**Exercise task 1:** Reproduce the whole text on the DC public education principles, with no changes.

**Selection:**
━━━━━━
DC Education Consortium Publishes Education Principles

The Education Town Hall announces endorsement of DC Public Education Principles

Six Principles for Public Education in Washington, DC

Building a public education system that is fully responsive to community input and

meets the needs of all our citizens continues to be a critical challenge for our city. This

year’s election offers a chance to debate and formulate a vision for the next stage in

improving our schools. We believe that to reach our goal of providing the educational

opportunities all children and communities deserve, our city must embrace the following

principles:

1. Ensure all families have matter-of-right access to high-quality DCPS

schools in their neighborhoods – a predictable, matter-of-right path

from pre-school through high school. The message from the public in the

Deputy Mayor for Education’s (“DME’s”) Student Assignment process was clear:

Families and communities in all parts of the city want the assurance of matter-of-right

schools in their neighborhoods that are safe, academically challenging learning

environments. While residents want the ability to select alternatives, they do not

want to be at the mercy of a lottery for access to a high performing school that can

fully meet the needs of their children and community.

2. Focus resources on students and communities with the greatest

need. Matter-of-right schools are thriving in some parts of the city and not in

others. Schools serving children with the greatest need often lack the resources they

require and face the highest staff turnover. To address these inequities, we must:

Fully implement the recently enacted “at-risk” weight in the funding formula.
━━━━━━
**Data provided:**
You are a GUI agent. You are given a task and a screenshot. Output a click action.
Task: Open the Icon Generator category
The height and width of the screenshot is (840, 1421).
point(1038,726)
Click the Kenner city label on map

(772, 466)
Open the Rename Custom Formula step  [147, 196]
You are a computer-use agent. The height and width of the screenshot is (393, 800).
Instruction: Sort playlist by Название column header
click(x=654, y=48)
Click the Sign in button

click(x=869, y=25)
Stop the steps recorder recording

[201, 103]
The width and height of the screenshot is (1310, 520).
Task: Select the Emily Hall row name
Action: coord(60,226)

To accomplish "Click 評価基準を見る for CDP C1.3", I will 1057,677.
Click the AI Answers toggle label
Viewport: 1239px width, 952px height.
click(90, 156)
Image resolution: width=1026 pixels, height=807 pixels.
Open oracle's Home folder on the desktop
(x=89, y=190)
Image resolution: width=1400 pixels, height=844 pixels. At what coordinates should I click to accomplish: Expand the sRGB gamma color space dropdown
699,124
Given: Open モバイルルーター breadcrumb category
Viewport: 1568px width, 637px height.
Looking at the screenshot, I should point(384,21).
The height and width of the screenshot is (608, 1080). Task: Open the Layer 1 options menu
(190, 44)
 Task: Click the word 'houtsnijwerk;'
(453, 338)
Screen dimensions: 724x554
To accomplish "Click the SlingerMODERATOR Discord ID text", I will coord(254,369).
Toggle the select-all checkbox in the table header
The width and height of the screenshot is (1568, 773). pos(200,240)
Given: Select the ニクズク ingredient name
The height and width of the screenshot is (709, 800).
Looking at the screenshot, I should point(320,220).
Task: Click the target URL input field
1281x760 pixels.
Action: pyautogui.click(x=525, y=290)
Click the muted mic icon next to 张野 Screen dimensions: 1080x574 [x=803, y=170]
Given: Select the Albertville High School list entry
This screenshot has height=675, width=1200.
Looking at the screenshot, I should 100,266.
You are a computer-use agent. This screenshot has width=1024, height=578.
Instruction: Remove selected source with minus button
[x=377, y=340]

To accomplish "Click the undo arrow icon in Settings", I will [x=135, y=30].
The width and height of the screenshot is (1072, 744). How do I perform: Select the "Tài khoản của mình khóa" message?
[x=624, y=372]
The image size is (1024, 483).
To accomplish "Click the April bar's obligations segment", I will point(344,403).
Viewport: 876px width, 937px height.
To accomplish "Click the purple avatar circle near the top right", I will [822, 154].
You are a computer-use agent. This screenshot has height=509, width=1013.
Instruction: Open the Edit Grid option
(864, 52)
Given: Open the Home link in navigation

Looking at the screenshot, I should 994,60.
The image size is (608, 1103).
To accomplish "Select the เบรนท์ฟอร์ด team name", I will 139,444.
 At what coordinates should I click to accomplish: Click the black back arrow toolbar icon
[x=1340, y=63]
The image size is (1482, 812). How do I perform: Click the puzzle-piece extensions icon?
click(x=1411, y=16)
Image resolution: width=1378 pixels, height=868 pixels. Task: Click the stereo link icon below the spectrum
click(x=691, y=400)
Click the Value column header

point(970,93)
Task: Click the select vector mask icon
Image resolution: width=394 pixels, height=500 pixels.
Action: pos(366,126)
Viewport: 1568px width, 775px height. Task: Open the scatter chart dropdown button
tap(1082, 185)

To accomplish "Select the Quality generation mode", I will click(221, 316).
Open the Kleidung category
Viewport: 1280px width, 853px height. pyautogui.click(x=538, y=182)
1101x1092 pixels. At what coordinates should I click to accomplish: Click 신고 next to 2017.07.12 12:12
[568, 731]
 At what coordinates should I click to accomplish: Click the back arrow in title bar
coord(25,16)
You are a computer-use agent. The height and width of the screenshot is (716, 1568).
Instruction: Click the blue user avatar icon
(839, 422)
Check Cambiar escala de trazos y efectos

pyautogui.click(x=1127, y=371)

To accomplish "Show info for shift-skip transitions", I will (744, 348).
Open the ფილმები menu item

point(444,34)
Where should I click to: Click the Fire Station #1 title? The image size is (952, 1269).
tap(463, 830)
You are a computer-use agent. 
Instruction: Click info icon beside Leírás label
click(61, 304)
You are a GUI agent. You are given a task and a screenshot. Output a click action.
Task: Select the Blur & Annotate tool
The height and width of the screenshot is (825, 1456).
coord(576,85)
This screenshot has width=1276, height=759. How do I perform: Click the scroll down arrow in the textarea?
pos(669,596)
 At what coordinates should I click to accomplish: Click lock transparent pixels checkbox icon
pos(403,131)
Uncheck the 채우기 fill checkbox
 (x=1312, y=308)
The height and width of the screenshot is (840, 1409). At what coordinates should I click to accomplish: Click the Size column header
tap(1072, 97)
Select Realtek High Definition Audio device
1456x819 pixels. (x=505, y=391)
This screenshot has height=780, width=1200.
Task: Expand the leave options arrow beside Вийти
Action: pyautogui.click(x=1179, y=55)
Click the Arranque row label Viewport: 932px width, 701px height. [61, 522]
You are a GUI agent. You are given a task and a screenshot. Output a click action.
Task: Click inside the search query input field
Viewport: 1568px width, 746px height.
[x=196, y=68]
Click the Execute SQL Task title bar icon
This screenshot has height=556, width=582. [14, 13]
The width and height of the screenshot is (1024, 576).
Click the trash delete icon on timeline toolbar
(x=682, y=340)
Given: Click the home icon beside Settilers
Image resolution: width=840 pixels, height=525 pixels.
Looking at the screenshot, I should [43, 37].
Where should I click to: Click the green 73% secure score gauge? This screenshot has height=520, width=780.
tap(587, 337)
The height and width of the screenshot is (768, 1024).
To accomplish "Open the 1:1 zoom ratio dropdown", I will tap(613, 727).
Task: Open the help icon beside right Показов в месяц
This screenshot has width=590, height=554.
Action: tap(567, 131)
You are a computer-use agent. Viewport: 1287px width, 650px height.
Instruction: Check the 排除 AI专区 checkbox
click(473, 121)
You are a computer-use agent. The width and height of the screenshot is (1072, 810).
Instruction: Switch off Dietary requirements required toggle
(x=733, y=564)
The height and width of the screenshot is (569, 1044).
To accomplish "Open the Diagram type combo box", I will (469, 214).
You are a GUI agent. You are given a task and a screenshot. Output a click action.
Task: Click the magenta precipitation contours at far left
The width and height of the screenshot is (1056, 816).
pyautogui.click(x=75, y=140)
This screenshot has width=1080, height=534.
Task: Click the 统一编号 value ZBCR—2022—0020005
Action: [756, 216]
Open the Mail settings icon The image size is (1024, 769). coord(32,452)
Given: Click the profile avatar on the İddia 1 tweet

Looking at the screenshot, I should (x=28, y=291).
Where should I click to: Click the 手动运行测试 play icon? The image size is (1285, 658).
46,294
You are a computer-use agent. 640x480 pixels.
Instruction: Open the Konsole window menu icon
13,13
━━━━━━
**Exercise task 2:** How many lines of the records contain the string "High"? Reply with the number alone.

**Response 1:**
DC Education Consortium Publishes Education Principles

The Education Town Hall announces endorsement of DC Public Education Principles

Six Principles for Public Education in Washington, DC

Building a public education system that is fully responsive to community input and

meets the needs of all our citizens continues to be a critical challenge for our city. This

year’s election offers a chance to debate and formulate a vision for the next stage in

improving our schools. We believe that to reach our goal of providing the educational

opportunities all children and communities deserve, our city must embrace the following

principles:

1. Ensure all families have matter-of-right access to high-quality DCPS

schools in their neighborhoods – a predictable, matter-of-right path

from pre-school through high school. The message from the public in the

Deputy Mayor for Education’s (“DME’s”) Student Assignment process was clear:

Families and communities in all parts of the city want the assurance of matter-of-right

schools in their neighborhoods that are safe, academically challenging learning

environments. While residents want the ability to select alternatives, they do not

want to be at the mercy of a lottery for access to a high performing school that can

fully meet the needs of their children and community.

2. Focus resources on students and communities with the greatest

need. Matter-of-right schools are thriving in some parts of the city and not in

others. Schools serving children with the greatest need often lack the resources they

require and face the highest staff turnover. To address these inequities, we must:

Fully implement the recently enacted “at-risk” weight in the funding formula.

**Response 2:** 2